I’ve always been kind of curious about this. So a couple of weeks ago I touched base with Renaud Deguen, a geophysicist at Johns Hopkins University who has written extensively about the dynamics of the Earth’s inner core among other topics.
“It depends on how exactly you define ‘blow up a planet,’ ” he told me, when I asked what it would take. “But assuming this means vaporizing the whole planet, then the energy needed is the energy required to heat the planet up to its melting temperature and then its vapor temperature, plus the latent heat of melting of vaporization.”
In Star Wars, the space station known as the Death Star is armed with a laser powerful enough to destroy an entire planet. ©LucasFilm/Walt Disney Co.
Dr. Deguen very helpfully provided some back-of-the-envelope calculations for the Earth — simply as an illustration; neither of us has any plans to destroy it. These involved the mass of the Earth (~ 6 1024 kg), its specific heat capacity (~ 1000J/kg/K on average), the latent heat of melting (~ 106 J/kg) and the latent heat of vaporization (~ 107 J/kg). Multiply the mass of the Earth by the latent heat of vaporization, he said, carry the one (not really) and, voila, you have the answer.
So what is it? How much energy would we need to destroy the Earth, and what sort of laser could provide it? “The total would not be very far from 1032 J,” he said, “which would require a pretty big laser.”

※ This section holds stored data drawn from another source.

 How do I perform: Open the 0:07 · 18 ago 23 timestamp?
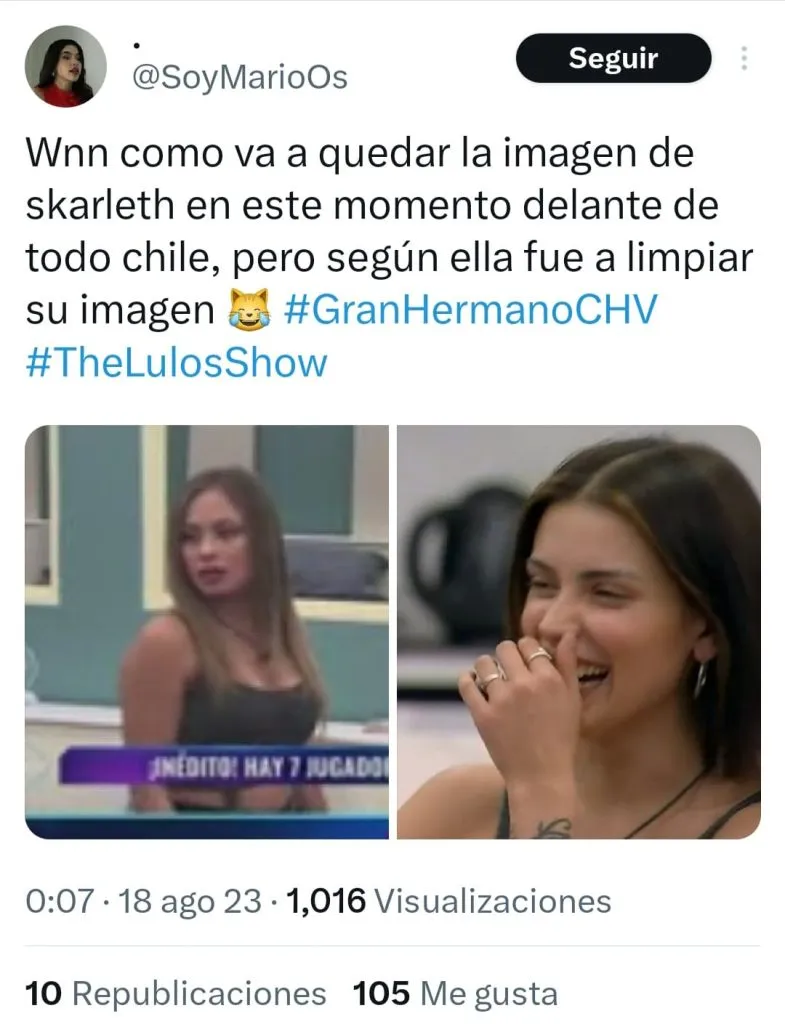pyautogui.click(x=144, y=901)
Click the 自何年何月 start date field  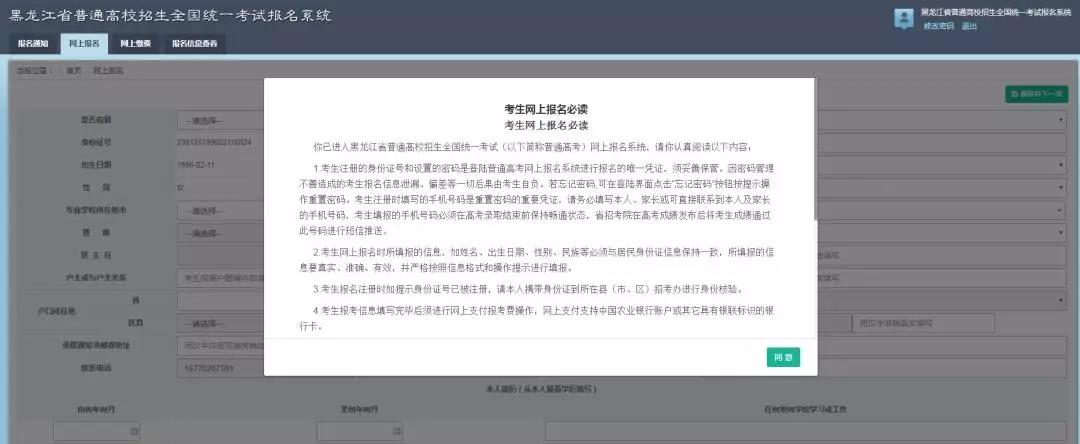tap(95, 430)
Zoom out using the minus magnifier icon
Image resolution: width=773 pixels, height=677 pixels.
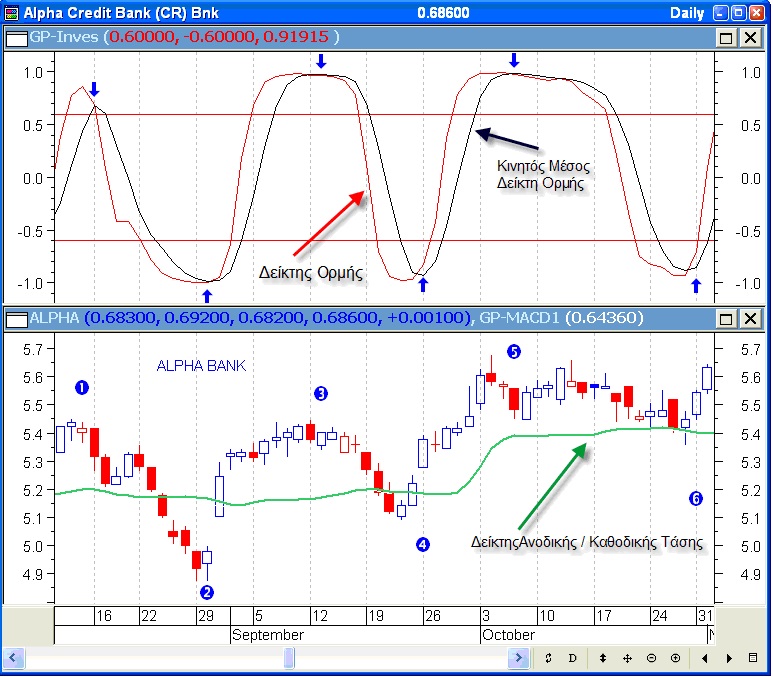pyautogui.click(x=651, y=658)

Pretty big laser, indeed. Consider: The National Ignition Facility at the Lawrence Livermore National Laboratory delivers nearly 2 million joules of ultraviolet laser energy to a target in billionth-of-a-second pulses. The largest laser in the world today, it can produce more than 60 times the energy of any previous laser system. Yet its 2 million joules is a proverbial drop in the ocean compared to the amount of energy we would need to vaporize a whole planet: somewhere north of a nonillion, or one thousand billion billion billion joules.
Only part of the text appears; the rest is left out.